The script binds the Connect gRPC server to 0.0.0.0:15002 by default. Override with --conf spark.connect.grpc.binding.port=<port> if 15002 is taken. Check the driver log — it prints the exact bound address.

Step A3: SSH tunnel from your laptop

ssh -N -L 15002:<compute-node-hostname>:15002 user@hpc-login-node

Leave this running in a separate terminal.

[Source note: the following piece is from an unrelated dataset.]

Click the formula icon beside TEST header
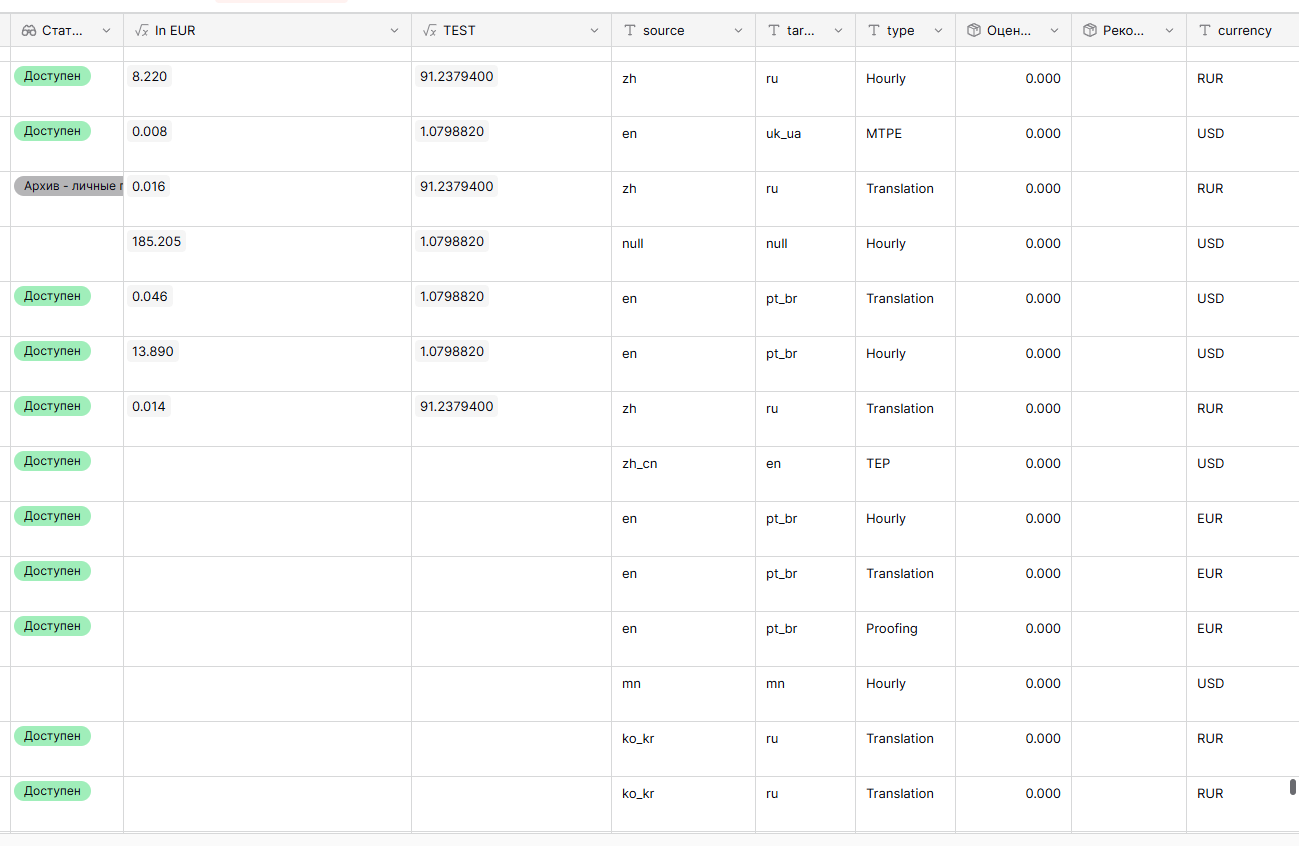This screenshot has height=846, width=1299. click(430, 31)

Step A4: Configure datasight

DB_MODE=spark
SPARK_REMOTE=sc://localhost:15002
# No SPARK_TOKEN needed — the SSH tunnel already authenticates you

HPC gotchas¶

Use the compute node hostname in the -L target, not the login node. Spark is on the compute node; the login node is a passthrough. If you tunnel only to the login node, you'll hit connection refused.
Watch for port collisions. 15002 is the Spark Connect default; if a previous job on the same node is still bound to it, startup will fail. Either pick a different port (spark.connect.grpc.binding.port) or kill the old job.
The tunnel dies when the allocation ends. Request generous --time, or use salloc so you can extend interactively.
Package resolution requires login-node internet. The first --packages invocation downloads jars to ~/.ivy2. If your compute nodes lack outbound network, pre-resolve on the login node first, or install the Connect jar into $SPARK_HOME/jars.
Shared filesystem paths must match on every node — workers executing the query need the parquet data at the exact same path the query references. sparkctl handles this for you; if you're hand-rolling, prefer /scratch or /projects (identically mounted on every node) over per-user paths.

Tips¶

Let the agent aggregate. Questions like "total wind generation by month in 2024" return a tiny result (12 rows) even though the underlying table is terabytes. Questions like "show me every generation record in 2024" will hit the byte cap — the agent will be told, and should re-plan as an aggregation.
Document partition columns explicitly in schema_description.md. This is the single highest-leverage thing you can do to make Spark queries fast.
Watch for truncation banners in the UI. If they appear on aggregated queries, your aggregation isn't grouping enough — the result is still too wide. Either narrow the time range or bucket more aggressively.
Server-side cancellation works. If a query hits the LLM_TIMEOUT or you kill the session, datasight calls Spark Connect's interruptTag API so the cluster stops executing the job — cluster resources are freed, not left running in the background.
Keep credentials out of git. .env should be in .gitignore (datasight adds it by default).